For the expulsion of the dead fœtus, Pliny recommended a fumigation of horse-dung.—(Lib. xxviii. c. 77.)
And Sextus Placitus says: “Similiter, mortuum etiam partum ejicit. Idem facit ut mulier facile pariat si totum corpus suffumigaveris claudit et ventrem.”—(Cap. “De Equo.”)
Etmuller advises the use of these fumigations to aid in the expulsion of the fœtus and after-birth; a potion of the dung should also be administered in all such cases, being, in his opinion fully equal to the dung of dogs or swallows.—(Vol. ii. p. 263.)

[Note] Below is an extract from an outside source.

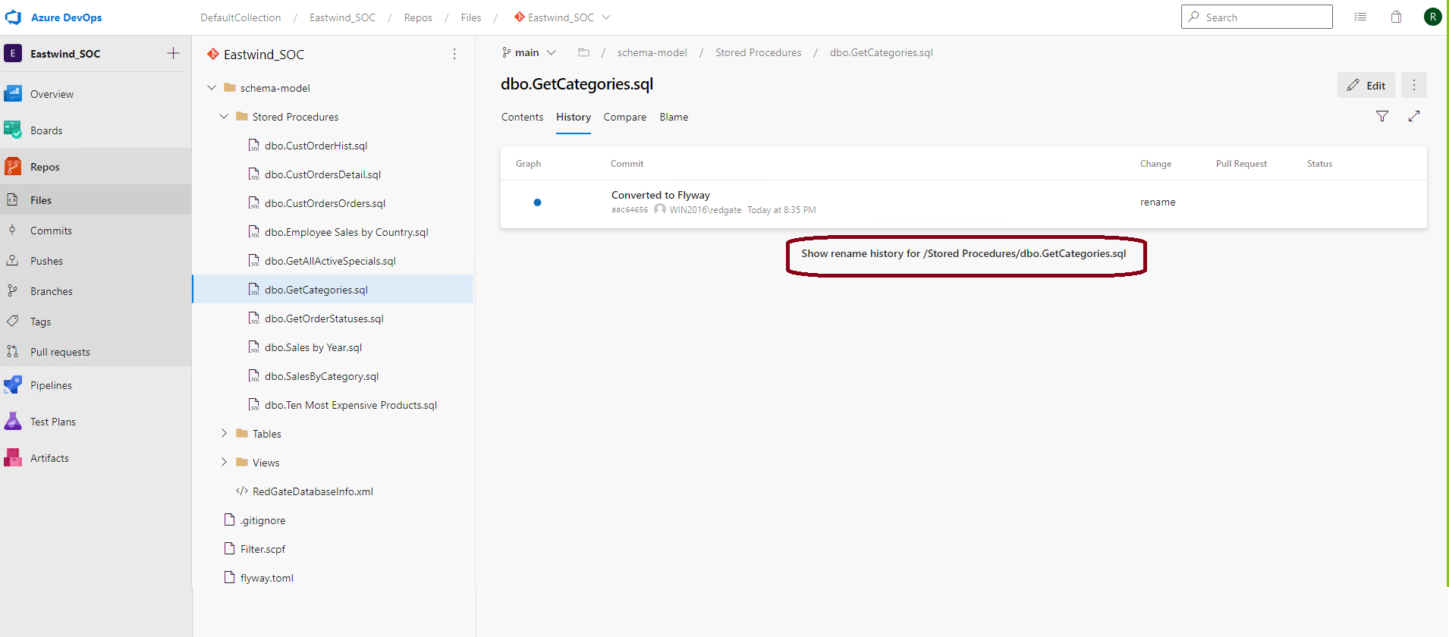Expand the Views folder

(x=224, y=462)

A parturient woman in New Hampshire, drank the urine of her husband as a diuretic, forty or fifty years ago.—(Mrs. Fanny D. Bergen, Cambridge, Massachusetts.)
Flemming is another who recommends a draught of the husband’s urine to aid in delivery: “Porro, in partu difficili, urinam mariti calidam calido haustam esse” (p. 23).

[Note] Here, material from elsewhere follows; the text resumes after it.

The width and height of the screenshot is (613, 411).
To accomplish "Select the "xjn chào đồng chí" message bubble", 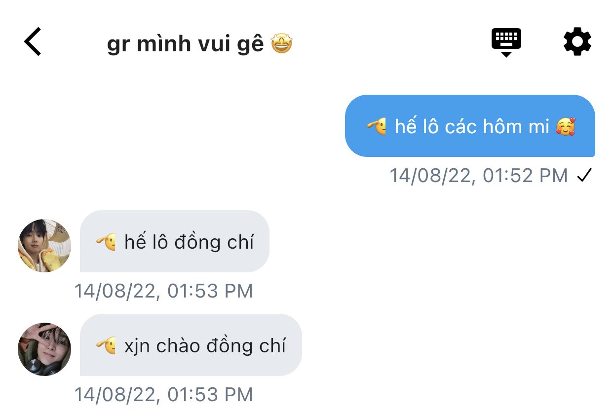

“A urine tub was held above the head of a woman in labor to ward off all manner of evil influences.”—(Henry Rink, “Tales and Traditions of the Eskimo,” Edinburgh, 1875, p. 55.)

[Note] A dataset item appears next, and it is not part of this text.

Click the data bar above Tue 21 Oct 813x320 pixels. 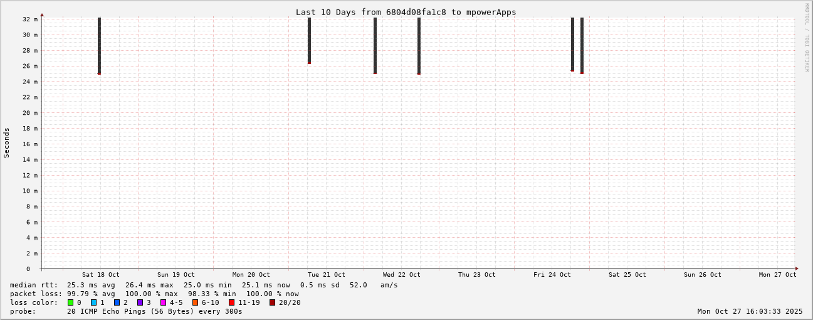309,40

“Gomez” (which is the “nirang” or urine of the ox) was prescribed to be drunk as a purifying libation by a woman who had miscarried. (See Fargard V. Avendidad, Zendavesta (Darmesteter’s translation), Max Müller’s edition. “Sacred Books of the East,” Oxford, 1880, p. 62.) “She shall drink gomez mixed with ashes, three cups of it, or six or nine, to wash over the grave within her womb.... When three nights have passed, she shall wash her body, she shall wash her clothes, with gomez and with water by the nine holes, and thus shall she be clean.”—(Idem, pp. 63, 90.)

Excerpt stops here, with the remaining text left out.